Job responsibilities
- Drive, support, and deliver on a strategy to operate on a build broad use of Amazon's utility computing web services (e.g., AWS EC2, AWS S3, AWS RDS, AWS CloudFront, AWS EFS, CloudWatch, EKS)
- Identify opportunities to improve resiliency, availability, secure, high performing platforms in Public Cloud using JPMC best practices
- Improve reliability, quality, and reduce to time to resolve issues in production incidents on software applications in prod
- Measure and optimize system performance, with an eye toward pushing our capabilities forward, getting ahead of customer needs, and innovating to continually improve
- Provide primary operational support and engineering for the public cloud platform
- Debug and optimize systems and automate routine tasks.
- Collaborate with a cross-functional team to identify potential risks in production and opportunities to improve user experiences at every interaction.
- Drive work streams to ensure Applications meet strict non-functional requirements for Public Cloud On-boarding
- Evaluate production readiness through game days, resiliency tests and chaos engineering exercises.
- Utilize programming languages like Java, Python, SQL, Node, Go, and Scala, Open Source RDBMS and NoSQL databases, Container Orchestration services including Docker and Kubernetes, and a variety of AWS tools and services
- Monitor metrics and program health, anticipate and clear blockers, manage escalations
Required qualifications, capabilities, and skills
- Formal training or certification on Infrastructure engineering concepts and 3+ years applied experience
- 6+ years experience across the SDLC process – Design and/or Development and/or support
- 3-5 years experience/knowledge building or supporting web environments on AWS, which includes working with services like EC2, ELB, RDS, and S3
- Experience using DevOps tools in a cloud environment, such as Ansible, Artifactory, Docker, GitHub, Jenkins, Kubernetes, Maven, and Sonar Qube
- Experience/Knowledge using monitoring solutions like CloudWatch, Prometheus, Datadog as well as writing Infrastructure-as-Code (IaC), using tools like CloudFormation or Terraform
- Experience with one or more public cloud platforms like AWS, GCP, Azure as well as one or more automation tools like Terraform, Puppet, Ansible
- Ability to leverage Splunk and Dynatrace to identify and troubleshoot issues.

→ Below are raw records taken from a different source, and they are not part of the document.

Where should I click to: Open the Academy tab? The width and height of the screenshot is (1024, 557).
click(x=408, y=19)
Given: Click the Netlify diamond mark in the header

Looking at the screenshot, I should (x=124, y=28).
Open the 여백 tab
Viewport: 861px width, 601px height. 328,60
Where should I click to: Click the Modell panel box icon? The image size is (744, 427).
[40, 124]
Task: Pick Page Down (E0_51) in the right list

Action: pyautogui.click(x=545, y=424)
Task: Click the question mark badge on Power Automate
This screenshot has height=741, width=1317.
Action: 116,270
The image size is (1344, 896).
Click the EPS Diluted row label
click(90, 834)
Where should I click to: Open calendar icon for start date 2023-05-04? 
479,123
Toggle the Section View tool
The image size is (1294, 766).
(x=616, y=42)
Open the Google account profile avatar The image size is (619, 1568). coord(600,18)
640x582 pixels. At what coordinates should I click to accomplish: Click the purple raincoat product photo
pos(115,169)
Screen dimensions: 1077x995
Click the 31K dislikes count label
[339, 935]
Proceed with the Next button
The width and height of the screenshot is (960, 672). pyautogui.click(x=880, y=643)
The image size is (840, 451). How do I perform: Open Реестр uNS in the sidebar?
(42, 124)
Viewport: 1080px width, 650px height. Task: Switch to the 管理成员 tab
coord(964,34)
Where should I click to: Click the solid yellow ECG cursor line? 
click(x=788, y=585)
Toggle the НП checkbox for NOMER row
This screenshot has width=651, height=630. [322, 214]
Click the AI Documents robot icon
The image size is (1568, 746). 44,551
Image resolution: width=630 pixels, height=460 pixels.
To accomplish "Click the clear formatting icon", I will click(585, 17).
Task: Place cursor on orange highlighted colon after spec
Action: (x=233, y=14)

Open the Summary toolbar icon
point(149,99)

- Experience of ITIL process such as incident, problem, and life cycle management
- Experience with high volume, mission critical applications, and building upon messaging and or event-driven architectures.
- Knowledge of container platforms such as Docker and Kubernetes.
- Keen understanding of financial and budget management, control and optimization of Public Cloud expenses
Preferred qualifications, capabilities, and skills
- A proactive approach to spotting problems, areas for improvement, and performance bottlenecks
- SRE mindset Culture/Approaches: To run better production systems by creating engineering solutions to operational problems.
- Ability to program (structured and OO) with one or more high level languages, such as Python, Java, C/C++, Ruby, and JavaScript
- Ansible and other dev ops tools is added advantage.
- AWS Certification.